«Dopo 90 anni di storia l'addio di Nestlè alle caramelle “Rossana”». L’allarme sul destino della caramella nasce il 24 febbraio scorso, quando Carla Spagnoli, bisnipote di Luisa, storica fondatrice della Perugina, fabbrica leader a livello internazionale per la produzione del cioccolato, pubblica su Perugina Today una lettera in cui preludeva ad un possibile smantellamento dalla produzione delle “Rossana”.

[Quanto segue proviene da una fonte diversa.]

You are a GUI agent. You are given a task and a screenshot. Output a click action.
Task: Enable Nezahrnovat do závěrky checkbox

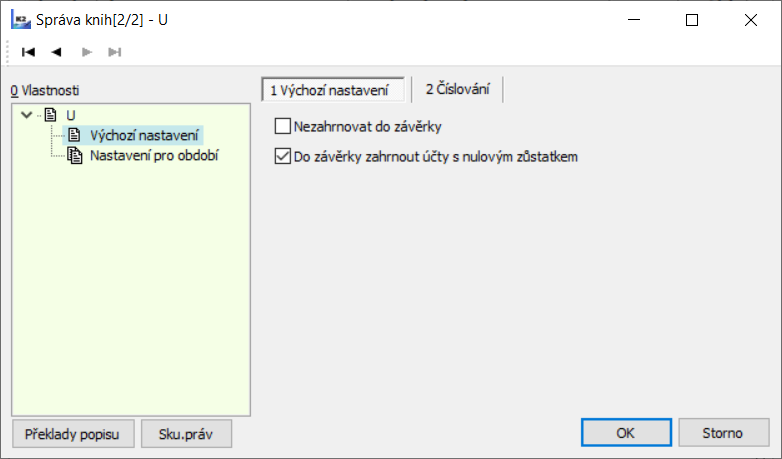click(x=282, y=127)
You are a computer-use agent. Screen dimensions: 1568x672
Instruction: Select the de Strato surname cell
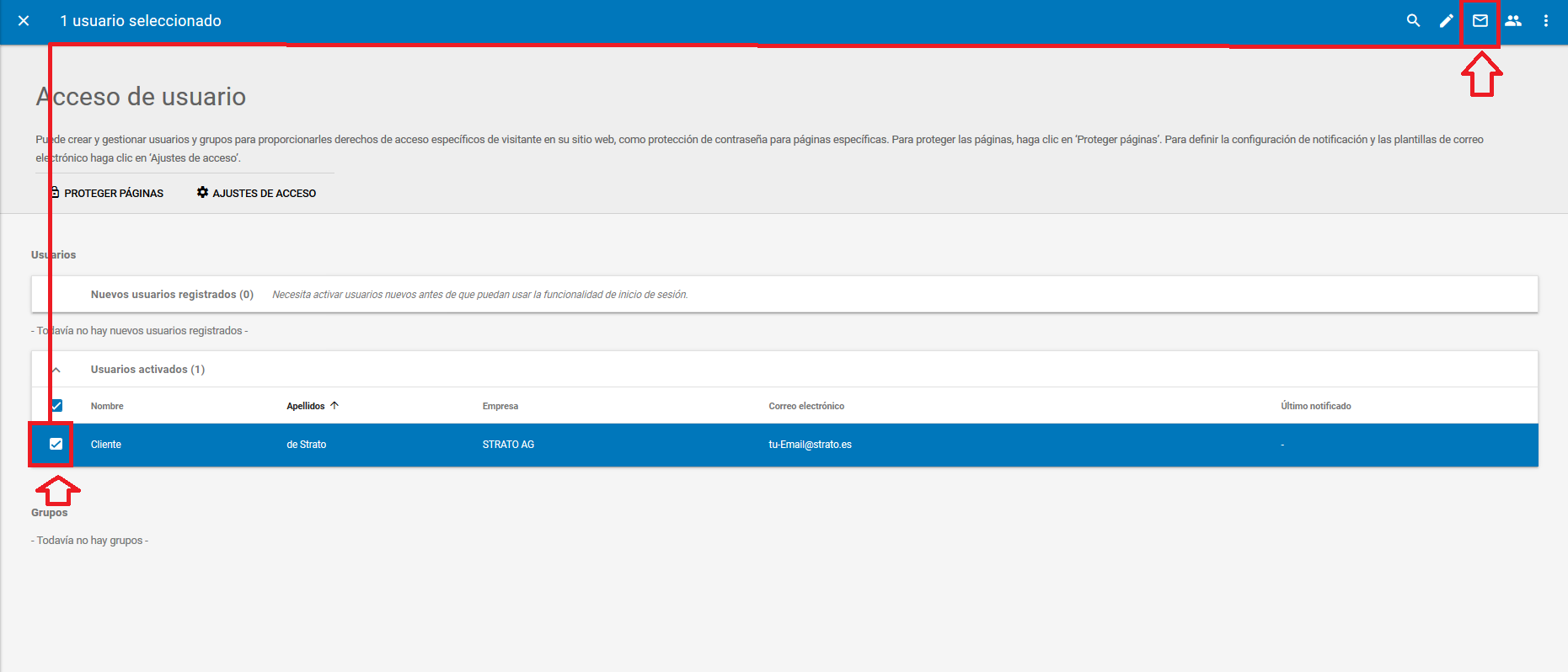(306, 445)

La reazione del web non è tardata ad arrivare, basti pensare agli eventi, petizioni che sono state organizzate per salvare le storiche caramelle. In realtà la Nestlè risponde all'allarmismo generale annunciando «un piano industriale da 60 milioni in tre anni che punta a potenziare lo stabilimento di San Sisto, a conferma della posizione come uno dei poli produttivi di eccellenza del cioccolato all’interno del gruppo Nestlé». Una dichiarazione che fa tirare un sospiro di sollievo agli amanti della “Rossana” che però rappresenta solo il 2% della quota di mercato. La Nestlè ci tiene a precisare la volontà di «rafforzare lo storico marchio in Italia per fare di Perugina un simbolo del “Made in Italy” in tutto il mondo».
A dar adito alle polemiche è ancora la Spagnoli, che dalle pagine de Il Giornale racconta che «la Nestlé non aveva e non ha nessuna intenzione di investire nei prodotti storici della Perugina. E i sindacati hanno le loro colpe: gli hanno fatto fare quello che volevano». Al contrario, Mauro Macchiesi, segretario nazionale Flai Cgil, risponde all'accusa e assicura che l'azienda intende continuare gli investimenti su un prodotto che, comunque, registra una vendita irrisoria rispetto agli altri prodotti del marchio». La produzione sarà mantenuta nonostante il mercato delle caramelle tradizionali stia attraversando una fase di quasi irreversibile declino a favore di caramelle “funzionali” per l’alito, per la gola, per l’igiene orale. Nel dibattito si è inserita anche la Presidente della regione umbra, Catiuscia Marini, la quale conferma gli investimenti tecnologici (per una somma che si aggira intorno ai 15 milioni e non 60 come dichiarato da Nestlè), ma preferisce sospendere il giudizio in merito «agli effetti degli interventi di ristrutturazione della fabbrica di San Sisto».
Quindi resiste, la “Rossana”, sebbene in questi giorni non si sia registrato alcun picco di vendita. Ciò che appare confermato, tuttavia, è che potrebbero non essere più fatte a San Sisto, che già prima delle riorganizzazione produceva al 95% cioccolatini, tavolette e cacao in polvere, buona parte del quali destinata ai mercati esteri.